July 1To-day Gen. Magruder led his division into action at Malvern Hill, it is said, contrary to the judgment of other commanders. The enemy's batteries commanded all the approaches in most advantageous position, and fearful was the slaughter. A wounded soldier, fresh from the field to-night, informs me that our loss in killed in this engagement will amount to as many as have fallen in all the others combined.
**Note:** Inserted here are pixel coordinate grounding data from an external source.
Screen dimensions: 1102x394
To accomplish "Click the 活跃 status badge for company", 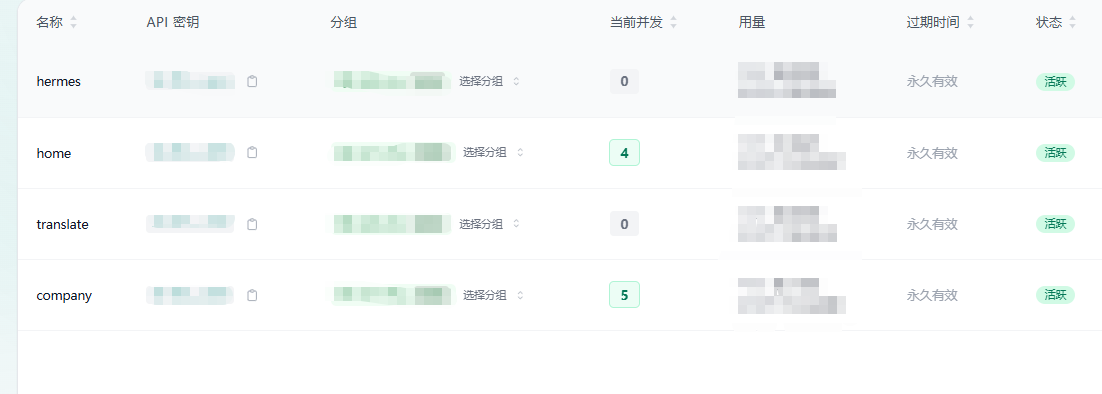I will click(x=1055, y=295).
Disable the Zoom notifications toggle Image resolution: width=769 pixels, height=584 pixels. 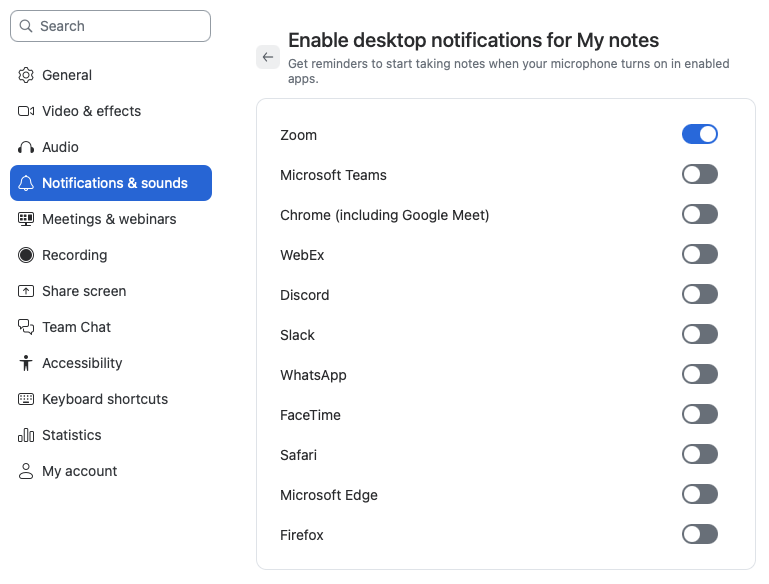[700, 134]
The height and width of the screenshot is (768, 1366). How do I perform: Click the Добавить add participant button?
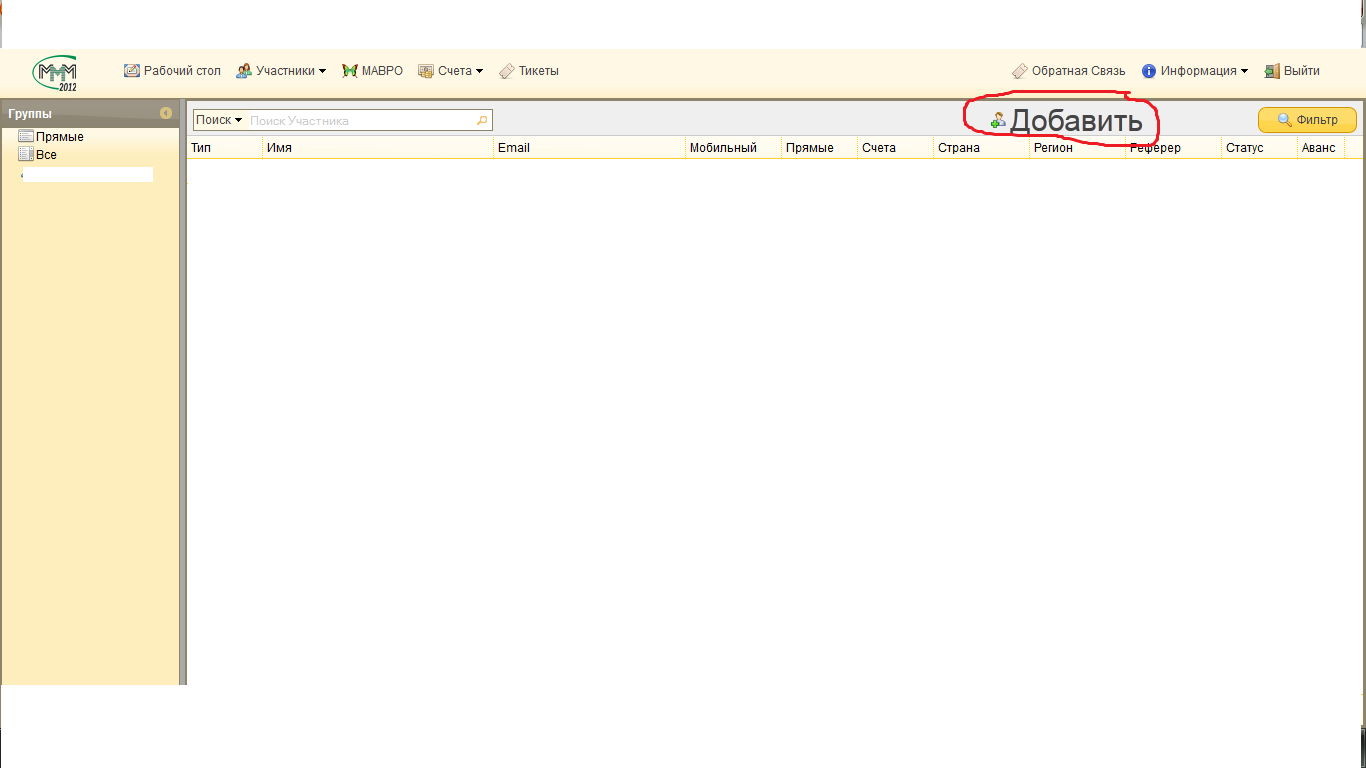pyautogui.click(x=1066, y=121)
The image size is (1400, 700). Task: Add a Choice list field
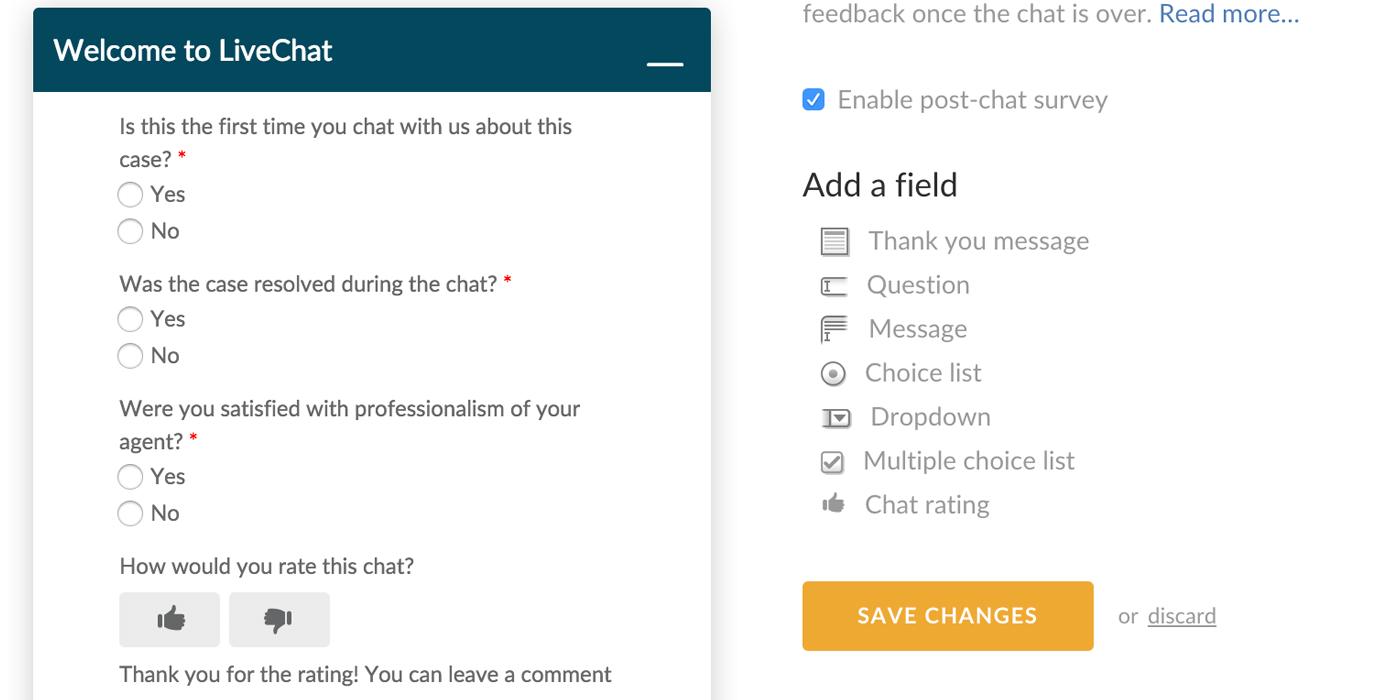click(x=922, y=372)
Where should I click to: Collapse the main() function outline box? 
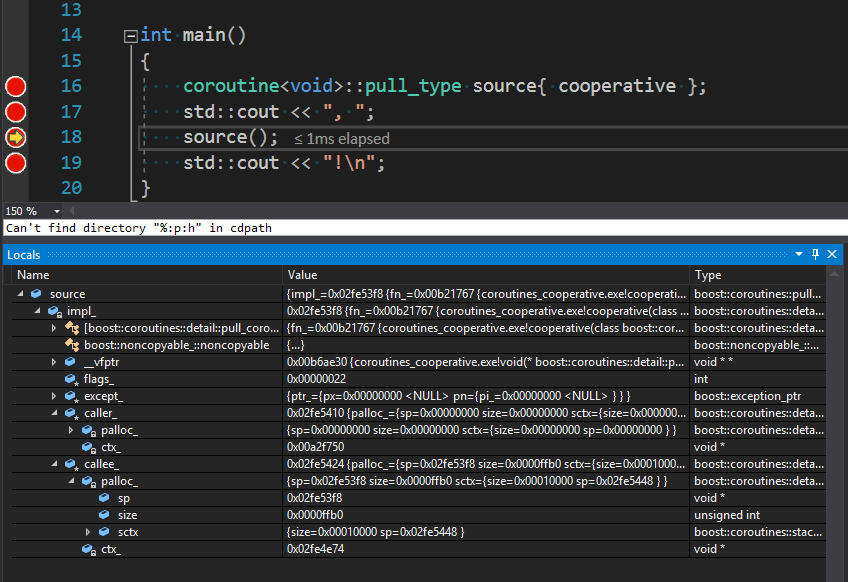(x=129, y=36)
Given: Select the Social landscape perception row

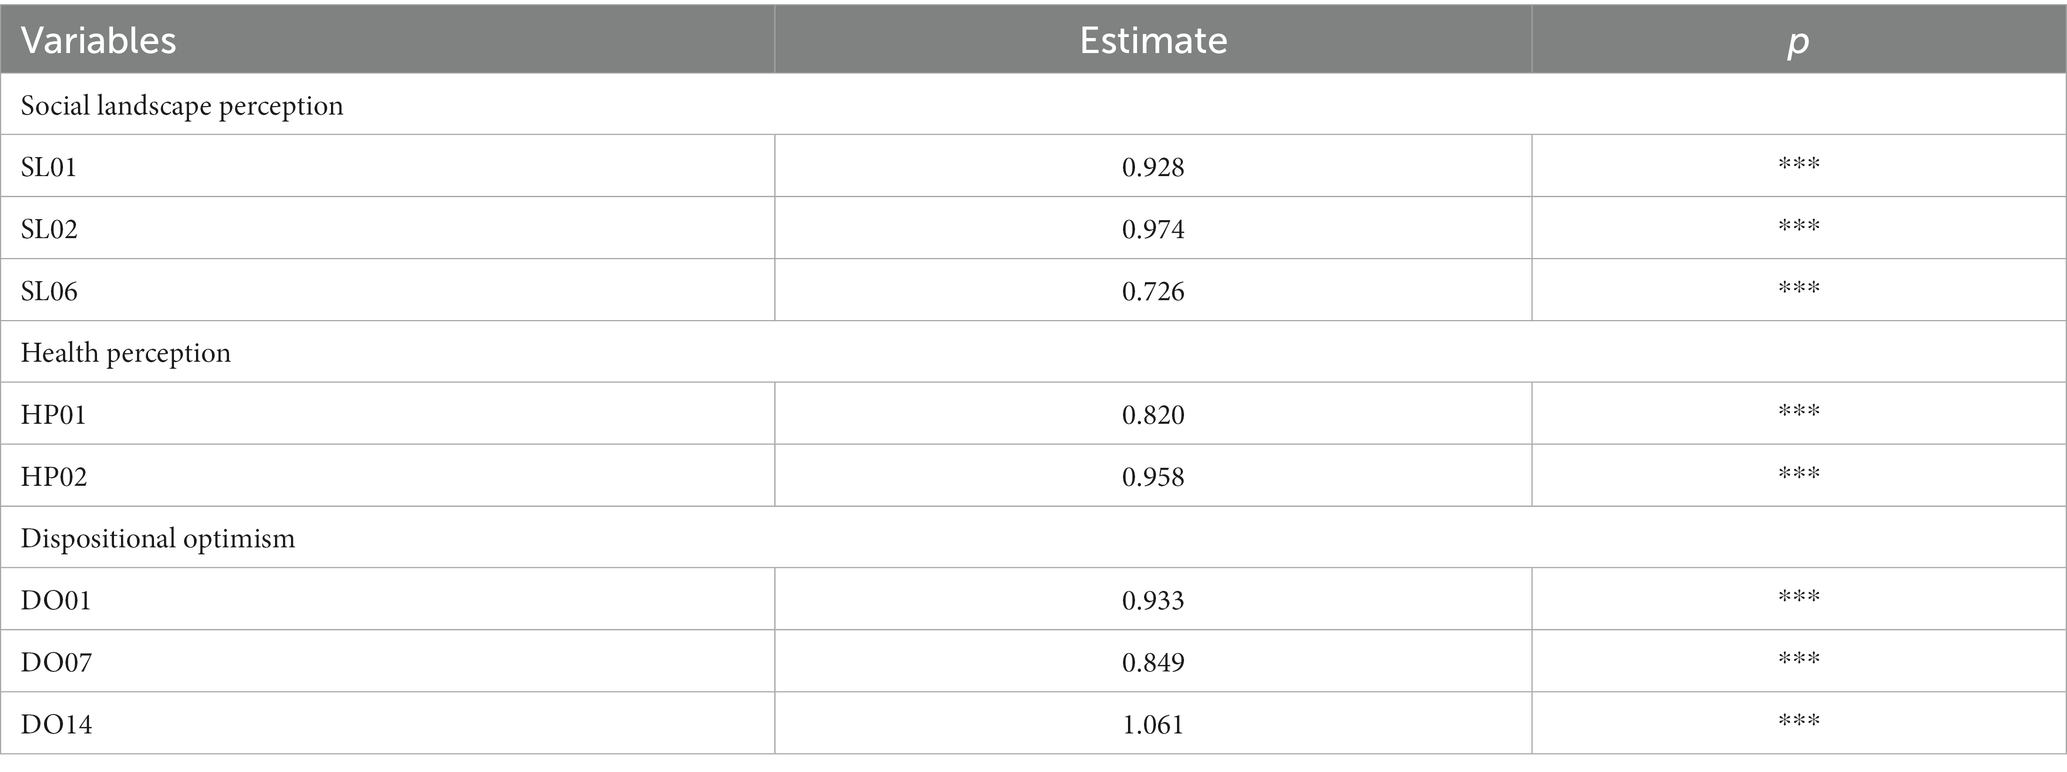Looking at the screenshot, I should point(1033,105).
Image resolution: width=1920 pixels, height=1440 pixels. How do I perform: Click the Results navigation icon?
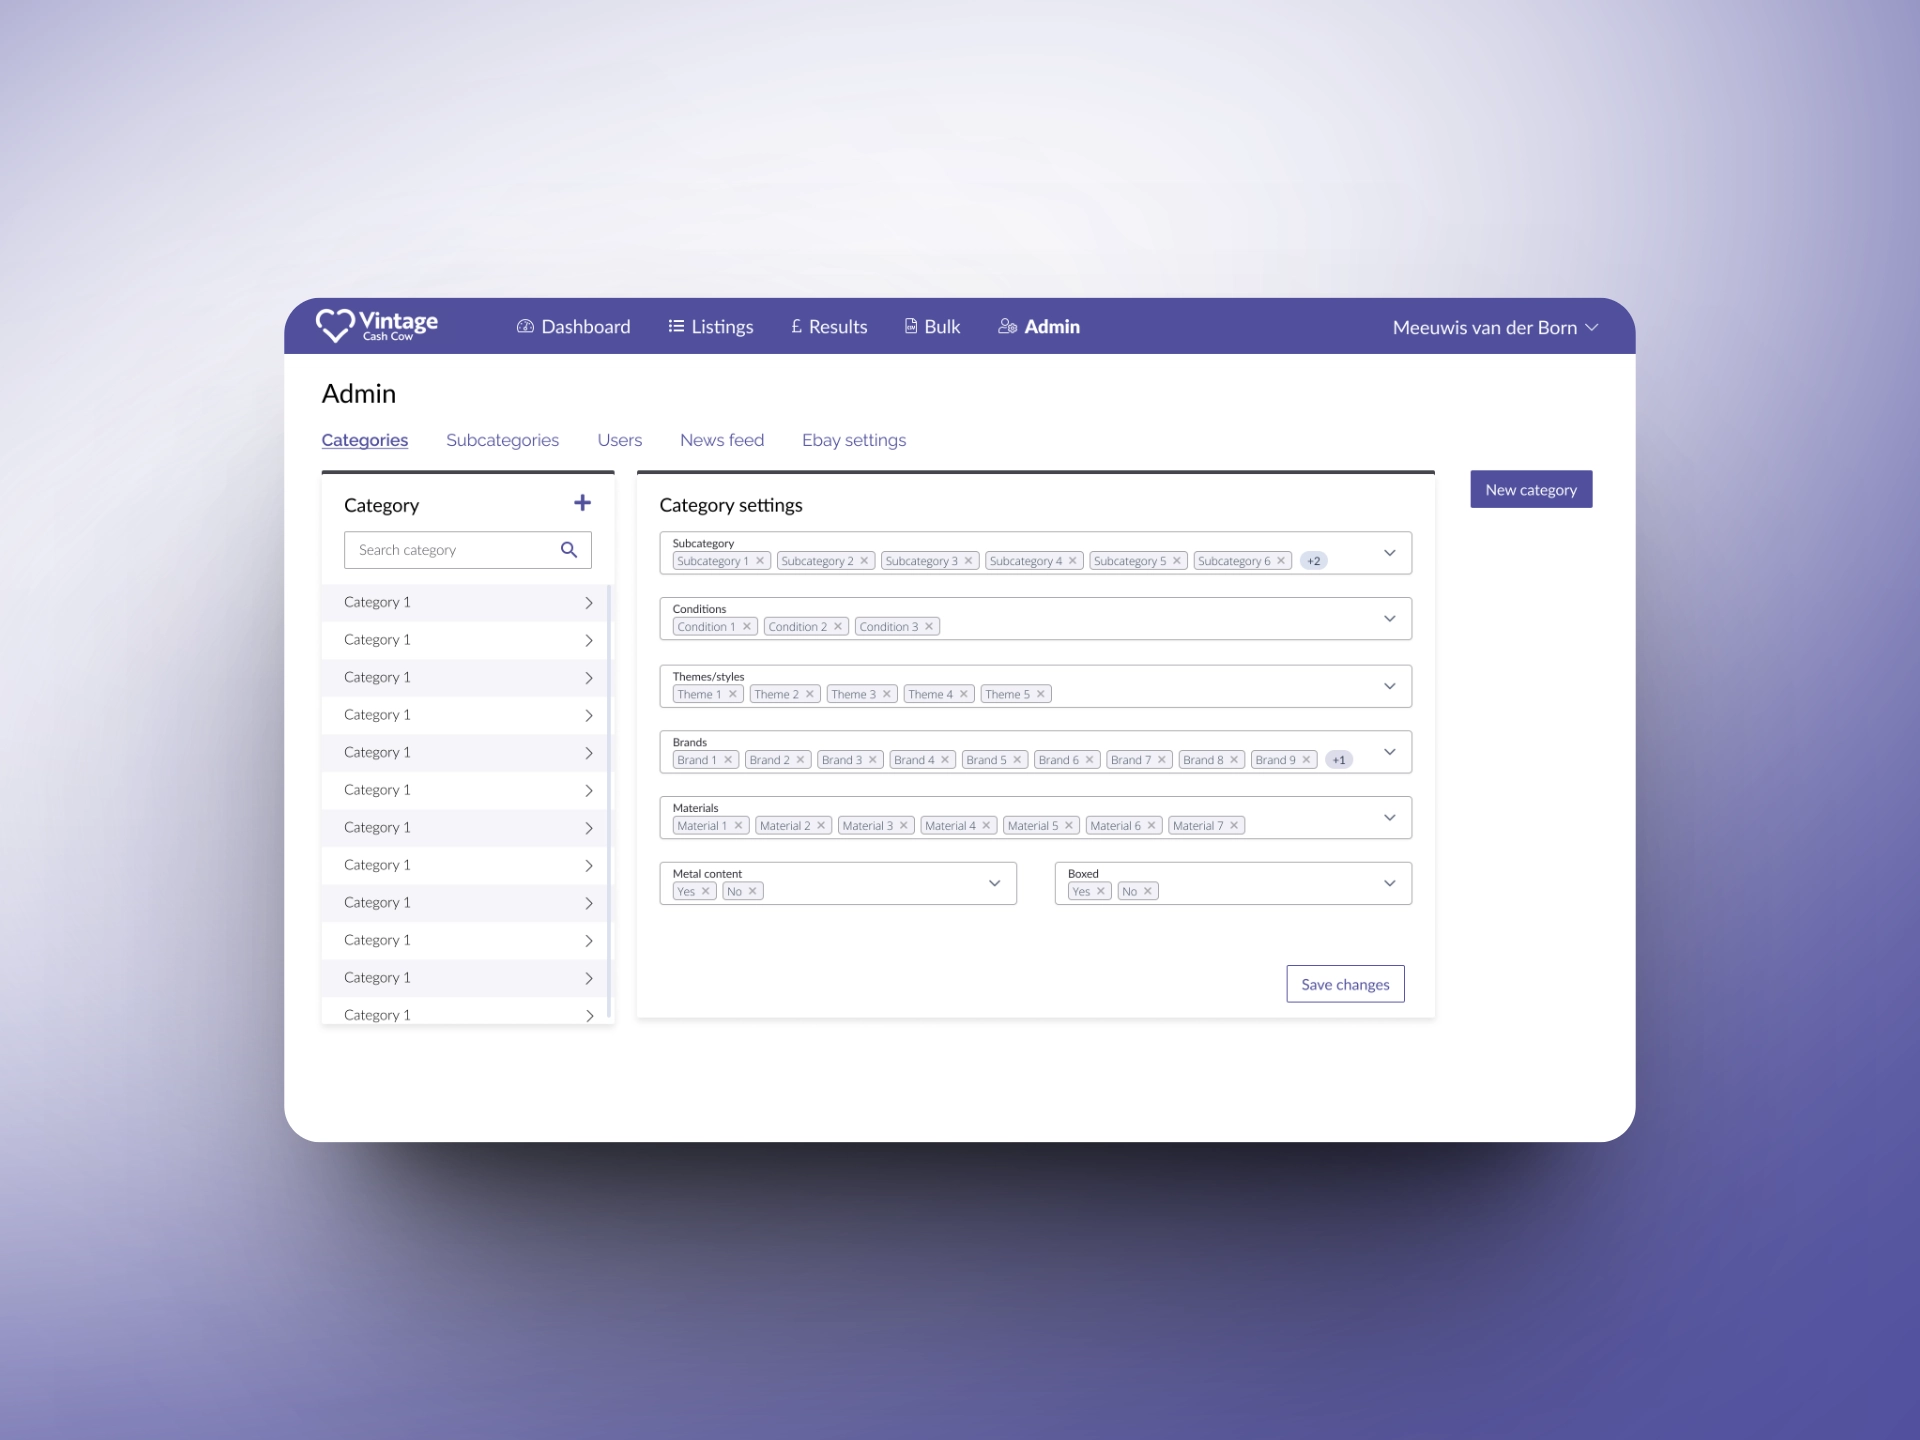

July 2More fighting to-day. The enemy, although their batteries were successfully defended last night at Malvern Hill, abandoned many guns after the charges ceased, and retreated hastily. The grand army of invasion is now some twenty-five miles from the city, and yet the Northern papers claim the victory. They say it was a masterly strategic movement of McClellan, and a premeditated change of base from the Pamunky to the James; and that he will certainly take Richmond in a week and end the rebellion.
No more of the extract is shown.